Aunque Keen es española, no latina, habla del auge de los artistas hispanos y latinos con orgullo y familiaridad. "Crecí con toda esta música", dijo. "Reggaetón, salsa, bachata, cumbia, siempre ha estado ahí. Atrae público, conmueve, y durante mucho tiempo no se le dio el espacio que merecía".
Esa misma idea de visibilidad, de estar presente sin explicación, recorre Whistle , la nueva película de terror que marca el primer papel protagónico de Keen en el género. Dirigida por Corin Hardy , la película sigue a un grupo de adolescentes atormentados por un antiguo silbato maldito, pero su núcleo emocional reside en el dolor, la adicción y la conexión.
Keen interpreta a Crysanthemus (Crisantemo), una joven que lidia con la pérdida mientras intenta mantenerse sobria. Para ella, era crucial que el personaje nunca pareciera exagerado ni simplificado. "Está pasando por mucho", explicó Keen. "Duelo, adicción, tratando de sobrevivir emocionalmente. Para mí era muy importante retratarla con detalle, no como una caricatura".
En lugar de juzgar al personaje, Keen la abordó desde la empatía. "Gran parte del trabajo se centró en comprender su amor por Ellie y cómo ve el mundo que la rodea", dijo. "Es muy sensible. Intenta endurecerse, pero no lo consigue. Al fin y al cabo, es un corazón por fuera".
Esa sensibilidad es lo que le da a Whistle su peso emocional. Si bien la película ofrece sustos y tensión, la actuación de Keen se basa en momentos de calma y microexpresiones que revelan cómo se ve el miedo cuando es interno. "Tu mente sabe que no es real", dijo sobre el cine de terror, "pero tu cuerpo no. Tu cuerpo realmente lo cree".
Irónicamente, Keen admitió que antes odiaba por completo las películas de terror. "Era de esas personas que salían de la habitación en las pijamadas", dijo entre risas. "Pensaba: 'No lo estoy disfrutando'". Eso cambió después de trabajar en Whistle. "Ahora estoy completamente enamorada del género".

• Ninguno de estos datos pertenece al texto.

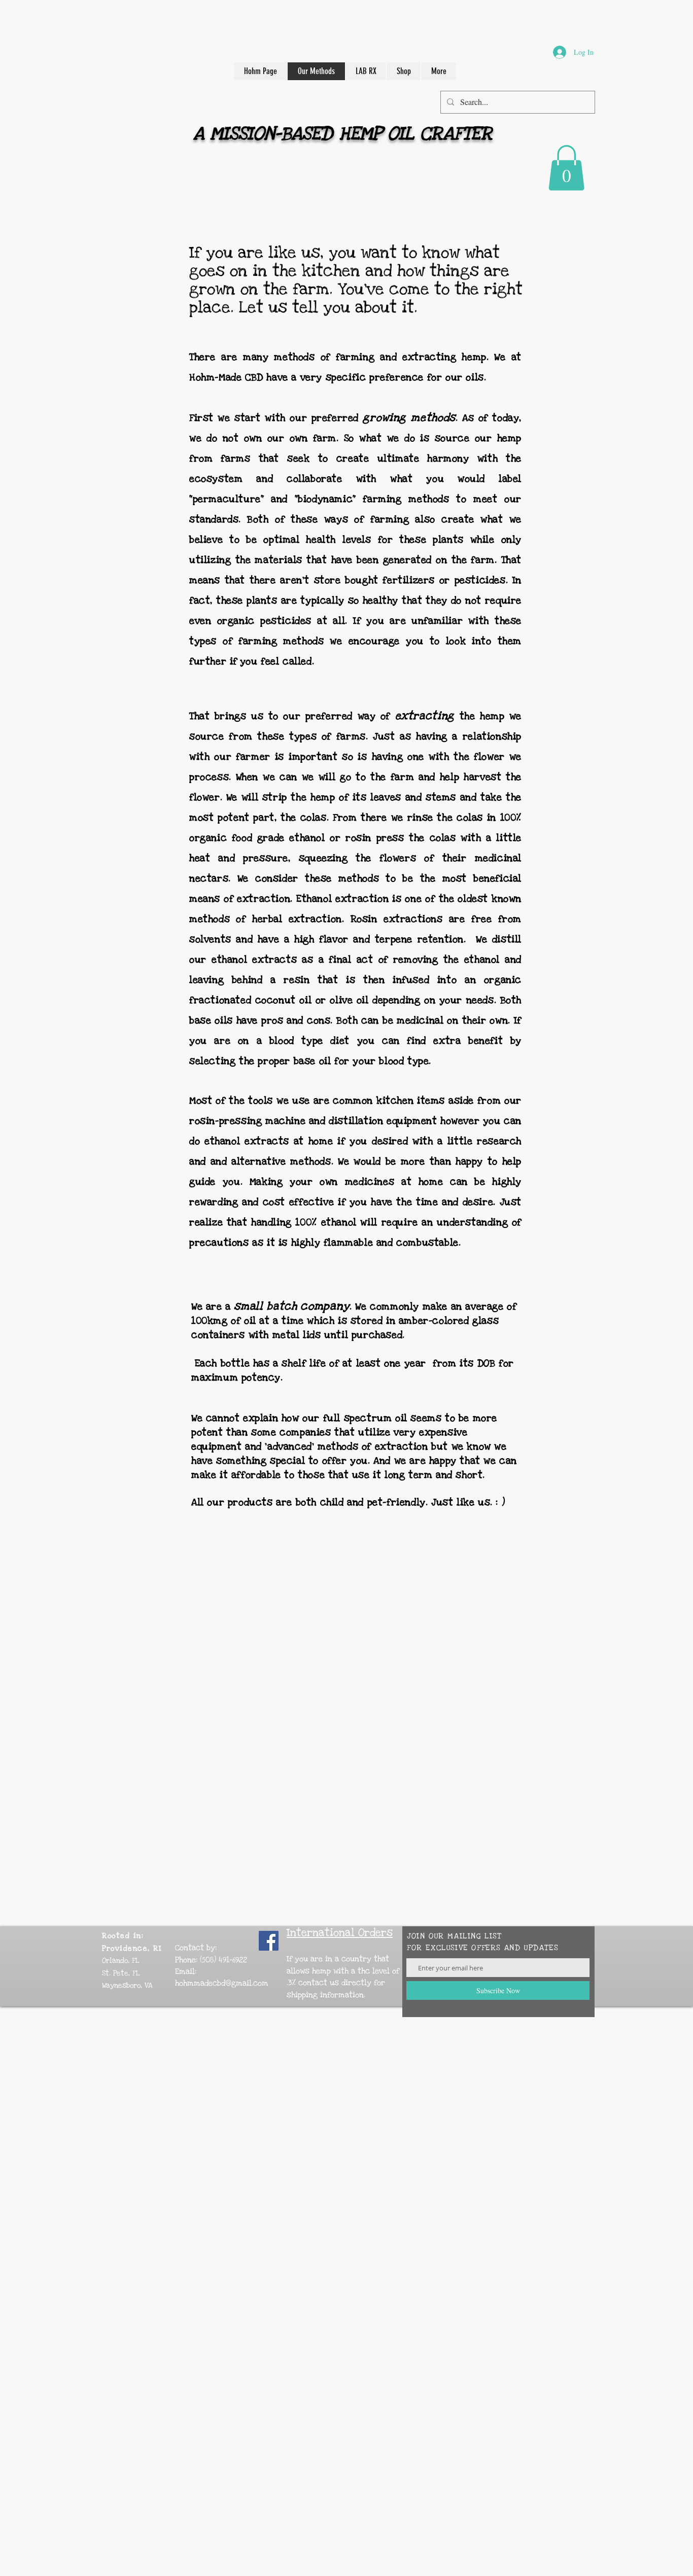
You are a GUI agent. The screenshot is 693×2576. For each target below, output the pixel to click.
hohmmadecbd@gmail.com (221, 1983)
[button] (566, 168)
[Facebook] (269, 1941)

Parte de esa transformación provino del ambiente que Hardy creó en el set. "Es increíblemente cariñoso", dijo Keen. "Se aseguró de que todos estuviéramos cómodos y felices. Realmente invirtió tiempo en que nos hiciéramos amigos". El elenco y el equipo cenaban juntos con regularidad, participaban en escape rooms e incluso iban juntos al cine. La atención de Hardy iba más allá de la cámara. "Estaba concentrado en todo: las actuaciones, la historia, los detalles".
La experiencia fue personal en más de un sentido. Keen cumplió 19 años durante el rodaje, y Hardy se aseguró de que no pasara desapercibido. "Me compró un pastel y me ayudó a celebrarlo", dijo. "Es muy tierno y tiene mucho talento".
Esa sensación de cariño refleja lo que Keen cree que las películas de terror pueden ofrecer al público, especialmente cuando se ven juntas. Bromea al llamarlas "películas de San Valentín", una creencia que defiende con sinceridad. "Creo que, en realidad, es muy romántico", dijo. "Aprendes mucho sobre la persona con la que estás. Sus reacciones. Si es sensible".
Para ella, la pareja ideal en una película de terror no es intrépida, sino emocionalmente presente. "Quiero a alguien que se asuste un poco", dijo. "Alguien que esté en contacto con sus emociones. Y alguien que me tome la mano sin tener que pedírsela". El respeto también importa. "No te burles de alguien por cubrirse la cara. Ayúdalo".
Esa idea de vulnerabilidad, ya sea en el amor, el miedo o la representación, define el momento actual de Keen. Recién cumplidos 21 años, los celebró en silencio, cocinando la cena para sus amigos en casa. "No me gusta que las cosas giren en torno a mí", admitió. "Me estresa".
Sin embargo, en pantalla, capta la atención con precisión y honestidad emocional, pasando con fluidez de franquicias taquilleras a obras íntimas del género. Ya sea que el público la reconozca primero como Laura de Logan o como Jackie de Star Wars, Whistle transmite algo nuevo. Una actuación arraigada no en el poder, sino en el sentimiento.
"Si alguien se ve reflejado en esta película", afirmó Keen, "en su dolor, en su amor, en su miedo, entonces hemos hecho algo significativo".
El silbido puede hacer gritar al público, pero para Keen, su verdadero impacto reside en lo que permite a las personas reconocer, tanto en los demás como en sí mismos.